The present invention is applicable also to the case where the radiator 13a, oil cooler 13b and inter-cooler 13c as cooler elements, i.e, cooling devices are arranged side by side in the transverse direction. In this case, when the cooler elements are supported by a single cooler frame as a common cooler frame, a front support frame of the cooler frame and the partition wall may be connected together as in the embodiment just described above.
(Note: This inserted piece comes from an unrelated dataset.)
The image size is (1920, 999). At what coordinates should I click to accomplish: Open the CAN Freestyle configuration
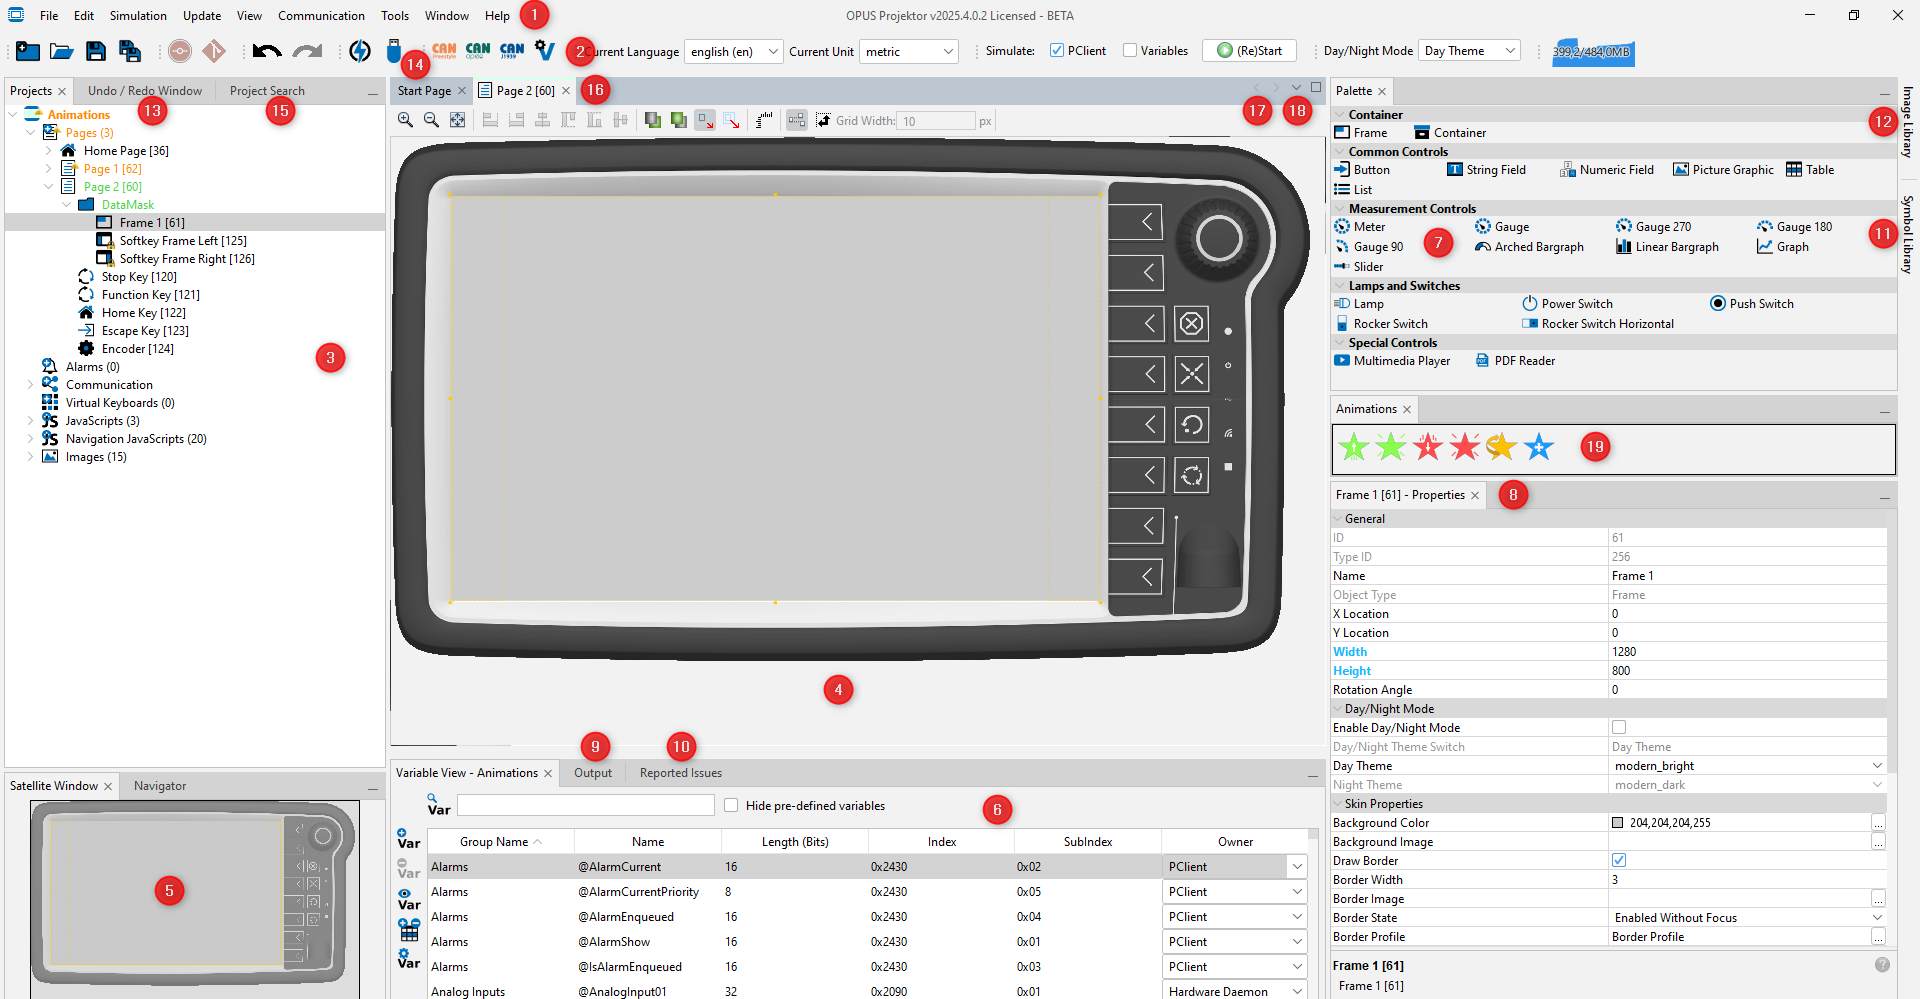443,50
In the case where the cooler elements are supported by separate cooler frames, a front support frame in one of them (e.g., a cooler frame for radiator) and the partition wall may be connected together.
The present invention is also applicable in the same manner as above to a working machine wherein a cooler is disposed on the right side of the engine room and a partition wall is provided on the right side of the rear portion of the upper frame.
Although the invention has been described with reference to the preferred embodiments in the attached figures, it is noted that the invention can be modified only within the limits of the claims.
On the premise that a partition wall for defining an engine room is provided on the left side of a rear portion of an upper frame the partition wall constituting an upper rotating body and that an engine and a cooler are disposed in the engine room, a front support frame which supports a front portion of the cooler is connected to a rear surface of the partition wall in a state of surface abutment against the rear surface, whereby the support frame also serves as a support pillar for the partition wall, the partition wall also serves as a stay for the prevention of transverse vibration of the support frame, and the use of a sealing member for filling up a gap between the partition wall and the support frame can be omitted.

Claims

A working machine comprising:
a lower traveling body (1);

an upper rotating body (2) mounted on said lower traveling body (1);

a partition wall (24) provided in the transverse direction of a body of the machine in a rear portion of an upper frame (8), said partition wall (24) constituting said upper rotating body (2) to define an engine room (9) behind said partition wall (24);

an engine (10) and a cooler (13) both disposed in said engine room (9); and

a support frame (25) for supporting a front portion of said cooler (13),

characterized in that

said support frame (25) is connected to said partition wall (24) in a state in which the support frame (25) also serves as a support pillar for supporting the partition wall (24).
The working machine according to claim 1, wherein said support frame (25) and said partition wall (24) are connected together in a mutually contacted state in the longitudinal direction of the machine body.
The working machine according to claim 1, wherein said support frame (25) and said partition wall (24) are connected together in a continuous state in the transverse direction of the machine body.
The working machine according to claim 1, wherein said cooler (13) comprises plural kinds of cooling devices (13a, 13b, 13c), said plural kinds of cooling devices (13a, 13b, 13c) being arranged longitudinally within a common cooler frame (23) and said support frame (25) disposed in a front portion of said cooler frame (23) and said partition wall (24) being connected with each other.